Estimado amigo S.:
Disculparás que te responda públicamente a nuestra conversación privada, pero aceptarás que este recurso literario tiene alguna divertida utilidad. Publicando nuestras tonterías, más de uno se asomará a esta columna pensando que está escrita contra las corridas de toros. Esos incipientes lectores ya pueden dejar de serlo, puesto que estas líneas no tratan de eso. Tampoco, en su propósito final, sobre los toros, aunque sean la excusa y el argumento.
La plaza de toros de Madrid, en su exacta redondez, se llena entre otros muchos de numerosos aficionados alcarreños. Allí fuimos a coincidir, sin vernos, el pasado sábado. Entre tu tendido y el mío hubo seis toros y tres toreros. Cada cual con su faena posible, ya fuera por las virtudes del astado o por las carencias del diestro. Fue tarde de chiflar poco y aplaudir mucho. Los aficionados impasibles, que suelen ser los más doctos, también tuvieron la ocasión de paladear callados algunos gloriosos momentos. Y entre todos, tres enormes silencios.

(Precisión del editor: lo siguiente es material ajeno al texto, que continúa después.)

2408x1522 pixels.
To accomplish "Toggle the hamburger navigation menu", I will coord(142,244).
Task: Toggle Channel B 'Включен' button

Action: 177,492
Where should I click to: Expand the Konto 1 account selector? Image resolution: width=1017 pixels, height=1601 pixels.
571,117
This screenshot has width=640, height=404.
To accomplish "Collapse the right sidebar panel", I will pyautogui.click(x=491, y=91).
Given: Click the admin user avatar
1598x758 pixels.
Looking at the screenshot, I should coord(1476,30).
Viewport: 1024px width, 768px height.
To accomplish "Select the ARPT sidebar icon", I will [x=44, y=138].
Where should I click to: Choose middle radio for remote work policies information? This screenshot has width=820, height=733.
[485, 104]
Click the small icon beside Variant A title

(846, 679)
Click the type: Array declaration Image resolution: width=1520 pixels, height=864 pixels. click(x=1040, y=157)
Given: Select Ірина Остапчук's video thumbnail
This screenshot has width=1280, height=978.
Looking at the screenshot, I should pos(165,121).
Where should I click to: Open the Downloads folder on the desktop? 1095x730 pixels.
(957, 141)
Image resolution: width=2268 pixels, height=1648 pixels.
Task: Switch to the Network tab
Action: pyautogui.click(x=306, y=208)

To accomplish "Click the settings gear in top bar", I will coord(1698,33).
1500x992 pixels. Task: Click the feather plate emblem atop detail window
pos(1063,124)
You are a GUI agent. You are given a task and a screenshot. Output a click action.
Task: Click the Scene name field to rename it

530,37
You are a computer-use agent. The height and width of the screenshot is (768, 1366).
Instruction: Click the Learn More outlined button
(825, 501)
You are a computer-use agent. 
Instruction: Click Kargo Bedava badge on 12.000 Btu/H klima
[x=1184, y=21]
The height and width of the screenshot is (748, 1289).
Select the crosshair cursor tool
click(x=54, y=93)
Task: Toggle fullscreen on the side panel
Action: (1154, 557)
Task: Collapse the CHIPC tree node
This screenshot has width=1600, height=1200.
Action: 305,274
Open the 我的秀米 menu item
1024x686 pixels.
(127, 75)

Ese 18 de mayo de 2019 se cumplían exactamente 25 años de una tarde especial, aquella en la que Julio Aparicio se transfiguró para crear en apenas siete minutos uno de los hitos más hermosos del toreo. Los que estuvieron aquel día en esa plaza aún recuerdan que durante todo el festejo apenas hubo nada, ni por sus compañeros de terna (Ortega Cano y Jesulín de Ubrique) ni por el juego del encierro de Alcurrucén. Fue en el sexto cuando ocurrió todo. Lo recibió de capa sin mayores méritos. Lo picaron y banderillearon de trámite. Empezó el último tercio con el toro andarín y un primer trasteo que no anunciaba nada… y, de repente, el inexperto torero se alejó una veintena de metros, lo citó de largo y el toro acudió como un rayo de luz que no se apagaría hasta la estocada final. Lo inesperado precedió a lo inexplicable. Aquello fue un arrebato de toreo, de incandescente belleza, con la plaza puesta en pie, varios cientos levitando.
Este 18 de mayo no era el de 1994 pero, también en el sexto toro, en algo se le pareció, quizá en mucho, aun siendo tan diferente.
Pablo Aguado, todavía dolorido de la paliza que le había dado su primero, bordó el toreo clásico entre el rugido de los tendidos en el que cerraba plaza. Pero lo más emocionante no fueron los olés, aun siendo tan hondos como los naturales que los provocaban, sino los silencios. Fueron tres intensos, inesperados, profundos y estremecedores silencios como sólo en Las Ventas es posible sentirlos. No eran la antesala de la estocada (sí, esa que hizo guardia y que tanto reprochas) sino el aliento contenido de más de 20.000 personas a la espera de la magia. Tres silencios, tres, como preámbulo de otras tantas series preñadas de arte. Hay que valer mucho para que lo que hagas provoque esa intensísima expectación.
En las corridas de toros, como en la propia vida, casi nada termina siendo como tú quisieras, como querías o como quisiste. Lo mejor, lo realmente valioso, surge de un modo inesperado y es ahí cuando hay que disfrutarlo, antes de que se evapore en el olvido. Vivir es un puro arrebato encadenado, mejor aún si puedes disfrutarlo sin aspavientos. Más que nada, para no alertar a los envidiosos, que tanto estorban, como tú bien sabes.
Mató mal Pablo Aguado, sí, pero en sus naturales estaban todos los maestros que el planeta de los toros ha dado, de Cúchares para acá; también la imagen aún fresca de ese medio paisano, Juan Ortega, el mismo que días antes allí mismo había "acompasado el aire entre su muleta y los pitones". No hay arte, ni siquiera el ballet, que construya belleza a partir de la tensión invisible del aire como consigue, cuando lo logra, quien puede hacerlo vestido de luces, iluminado.
Falló Pablo Aguado, pero en su derrota con el acero yo vi una victoria. La misma a la que nos agarramos los que andamos por la vida tropezando y levantándonos, alimentando nuestros sueños cada vez más esquivos, empeñados en creer que vivir no es solo respirar hasta el último aliento.
El próximo día, cuando nos veamos, seguiremos hablando, tras el saludo cordial y el abrazo de precepto. Suceda lo que suceda, antes o después, sobre el ruedo o en la vida.